Inicialmente puede ser el ladrido nabokoviano de un animal en el bosque, el juvenil y entusiasta cross a la mandíbula de Roberto Arlt o la ineluctable modalidad de lo visible que nos acompaña en la edad adulta, pero como fuera es la intuición quien hace al escritor y no al revés. Durante un tiempo, por ejemplo, mi intuición fue sacar el revólver cuando oía hablar de reconciliación, y los textos adquirían entonces el tono airado de un combate público y político con el hábito que lo engendraba.
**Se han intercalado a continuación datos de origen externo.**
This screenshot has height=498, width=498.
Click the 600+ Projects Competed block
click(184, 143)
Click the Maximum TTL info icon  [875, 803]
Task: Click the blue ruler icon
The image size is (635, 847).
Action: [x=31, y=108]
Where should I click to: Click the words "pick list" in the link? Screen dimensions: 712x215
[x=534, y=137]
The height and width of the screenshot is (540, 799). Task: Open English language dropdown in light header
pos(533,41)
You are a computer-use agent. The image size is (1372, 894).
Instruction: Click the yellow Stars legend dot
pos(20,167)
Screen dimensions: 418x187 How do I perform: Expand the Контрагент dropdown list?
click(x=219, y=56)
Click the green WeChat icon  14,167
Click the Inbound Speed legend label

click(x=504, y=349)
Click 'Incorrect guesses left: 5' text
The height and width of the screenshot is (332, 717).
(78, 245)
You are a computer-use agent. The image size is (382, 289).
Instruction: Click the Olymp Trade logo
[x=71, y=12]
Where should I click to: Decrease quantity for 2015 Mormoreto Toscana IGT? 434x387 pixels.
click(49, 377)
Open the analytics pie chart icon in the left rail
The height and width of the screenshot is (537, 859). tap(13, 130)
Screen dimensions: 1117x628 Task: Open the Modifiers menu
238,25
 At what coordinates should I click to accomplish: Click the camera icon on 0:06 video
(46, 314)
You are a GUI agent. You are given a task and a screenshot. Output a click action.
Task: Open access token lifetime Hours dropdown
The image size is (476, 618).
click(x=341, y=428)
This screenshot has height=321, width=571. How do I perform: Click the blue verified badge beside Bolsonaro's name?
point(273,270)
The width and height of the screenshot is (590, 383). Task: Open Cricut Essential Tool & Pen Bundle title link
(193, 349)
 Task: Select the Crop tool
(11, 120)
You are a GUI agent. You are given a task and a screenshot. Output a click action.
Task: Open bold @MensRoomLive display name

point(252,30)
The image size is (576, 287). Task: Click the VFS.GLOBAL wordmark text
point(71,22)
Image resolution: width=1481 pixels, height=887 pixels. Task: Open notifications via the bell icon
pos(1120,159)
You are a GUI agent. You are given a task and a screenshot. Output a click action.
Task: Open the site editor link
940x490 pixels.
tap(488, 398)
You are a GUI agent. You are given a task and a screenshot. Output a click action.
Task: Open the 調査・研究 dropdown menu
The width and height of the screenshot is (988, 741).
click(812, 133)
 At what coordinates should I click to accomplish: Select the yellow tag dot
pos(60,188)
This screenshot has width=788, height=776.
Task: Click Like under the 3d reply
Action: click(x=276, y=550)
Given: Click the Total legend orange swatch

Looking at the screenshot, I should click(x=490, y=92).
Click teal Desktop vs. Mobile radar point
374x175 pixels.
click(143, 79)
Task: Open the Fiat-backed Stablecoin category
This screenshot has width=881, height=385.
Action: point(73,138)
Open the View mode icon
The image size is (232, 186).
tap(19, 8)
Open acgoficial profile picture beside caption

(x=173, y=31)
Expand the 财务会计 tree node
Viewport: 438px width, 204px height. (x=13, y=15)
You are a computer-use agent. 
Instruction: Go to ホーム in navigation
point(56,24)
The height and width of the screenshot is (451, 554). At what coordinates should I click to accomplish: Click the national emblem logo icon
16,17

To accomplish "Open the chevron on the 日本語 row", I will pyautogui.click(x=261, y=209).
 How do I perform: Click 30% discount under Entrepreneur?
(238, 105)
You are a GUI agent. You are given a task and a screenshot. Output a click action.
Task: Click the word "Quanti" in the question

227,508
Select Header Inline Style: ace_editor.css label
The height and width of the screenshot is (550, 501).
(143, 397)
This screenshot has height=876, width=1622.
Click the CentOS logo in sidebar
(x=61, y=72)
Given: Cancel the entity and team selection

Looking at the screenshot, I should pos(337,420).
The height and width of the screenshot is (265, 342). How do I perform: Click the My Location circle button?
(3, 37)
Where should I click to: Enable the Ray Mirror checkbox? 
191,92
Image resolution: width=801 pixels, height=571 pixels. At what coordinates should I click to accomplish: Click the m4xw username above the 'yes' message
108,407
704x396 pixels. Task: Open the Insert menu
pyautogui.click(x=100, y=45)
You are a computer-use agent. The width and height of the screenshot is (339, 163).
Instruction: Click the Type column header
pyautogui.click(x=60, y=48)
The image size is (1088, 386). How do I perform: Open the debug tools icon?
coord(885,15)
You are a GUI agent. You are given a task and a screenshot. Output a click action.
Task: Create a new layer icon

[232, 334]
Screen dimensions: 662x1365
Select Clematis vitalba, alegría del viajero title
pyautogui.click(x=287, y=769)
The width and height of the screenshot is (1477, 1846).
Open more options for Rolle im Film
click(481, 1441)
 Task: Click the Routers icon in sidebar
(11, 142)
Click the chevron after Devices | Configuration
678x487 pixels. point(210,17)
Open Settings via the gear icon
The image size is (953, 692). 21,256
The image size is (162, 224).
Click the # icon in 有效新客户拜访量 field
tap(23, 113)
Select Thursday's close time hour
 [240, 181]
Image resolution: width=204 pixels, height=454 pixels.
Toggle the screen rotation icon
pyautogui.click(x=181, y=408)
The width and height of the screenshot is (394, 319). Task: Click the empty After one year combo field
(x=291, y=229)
Pero un escritor es también algo que no existe; es decir, algo que se llena. Escribir es quedarse quieto, clavarse en un solo paso; adquirir la inmovilidad del recipiente que se infla mientras adopta la forma escurridiza de su contenido. Si es veneno, la escritura se hará más espesa. Si se somete a una determinada presión, se transformará en gas. Si se agita demasiado, producirá búrbujas. Si se vierte en un chorro, se cubrirá de espuma. Convertirse en receptáculo de los flujos inconstantes e irregulares que hacen al mundo y a las personas en el estado de distracción que nos domina. Avanzar quieto, viajar lento, considerar la posibilidad de no escribir nada para comenzar a escribir algo, olvidado del imperativo de escribir a riesgo de desvanecerse como escritor.
El extraño arte de seguir a nado una intuición conduce así al todavía más raro arte de callar. Escribir es ocupar entonces el lugar de una situación imposible. Tengo el recuerdo infantil de una calle sin salida donde transcurrió mi infancia como imagen iniciática de este doble ministerio. Nuestra casa estaba ubicada al fondo de un barrio de Ñuñoa, en el reposado Santiago de mediados de los años ’60, en medio de plazas con ciruelos y balancines. De improviso, una mañana de verano, la guerra y la ficción entraron a nuestra cuadra. Primero se anunció como un ruido de feria: sirenas de policía, neumáticos chirriando contra el pavimento, y luego el sonido nítido de un disparo, como si una suela cayera desde el balcón a las baldosas. Me asomé a mirar por la ventana abierta del cuarto donde dormíamos con mis hermanos, en el segundo piso de aquella casa próxima a la felicidad que fue mi infancia. En el quebrado revuelo de la mañana, abajo, en medio de la calle donde acostumbrábamos a correr en bicicleta, la estridencia de los motores invadió la calle. Vi a un auto ingresar a toda velocidad, detenerse violentamente frente al muro y a un hombre que abría la puerta como quien se dispone a caer desde un décimo piso. El hombre huía, eso era evidente. Su auto, un Chevrolet o un Ford de cuatro puertas, había quedado dramáticamente enfrentado al muro que cortaba la calle sin salida. Pude ver que el hombre, ese fugitivo, apenas tenía tiempo de comprender lo que sucedía. Detrás suyo, en medio de los frenazos y los gritos, dos autos que lo perseguían ya bloqueaban su mala suerte. Lo vi tal como pude oír el disparo unos segundos antes: nítido, el pelo revuelto, la expresión espantada de quien ha quedado encerrado en su propia fuga. Como dije, el hombre abrió la puerta, bajó del auto y se cubrió. Quizá sacó una pistola. O un amuleto para pedir por un milagro. Sus perseguidores sí sacaron pistolas, y quedaron protegidos por los autos formando una punta en medio de la calle. Está el hombre solo, entonces, genuflecto y desesperado al fondo de la calle donde vivíamos, y muchos hombres que lo persiguen, amenazándolo, ahora sí con las valisas policiales encendidas.
Ignoro lo que ocurrió después. Una violenta sacudida me sacó del puesto de observación cuando mi madre me apartó de la ventana y acabó con la función. He imaginado muchas veces el final de aquel episodio, con distintos motivos de esperanza para la persecución y la fuga. He atribuido intenciones y escurrido los líquidos hacia una y otra posibilidad dramática. A veces el punto de vista pertenece al jefe de la brigada policial, otras al solitario fugitivo. Las palabras han resuelto algunos huecos lógicos y abierto otros menos verosímiles. De lo que nunca me olvido es de haber visto el rostro del hombre esa mañana, junto a la amplísima gama de perplejidades que cruzaban su expresión al momento de poner pie en mi calle sin salida.
Desde entonces, escribo o imagino hacerlo.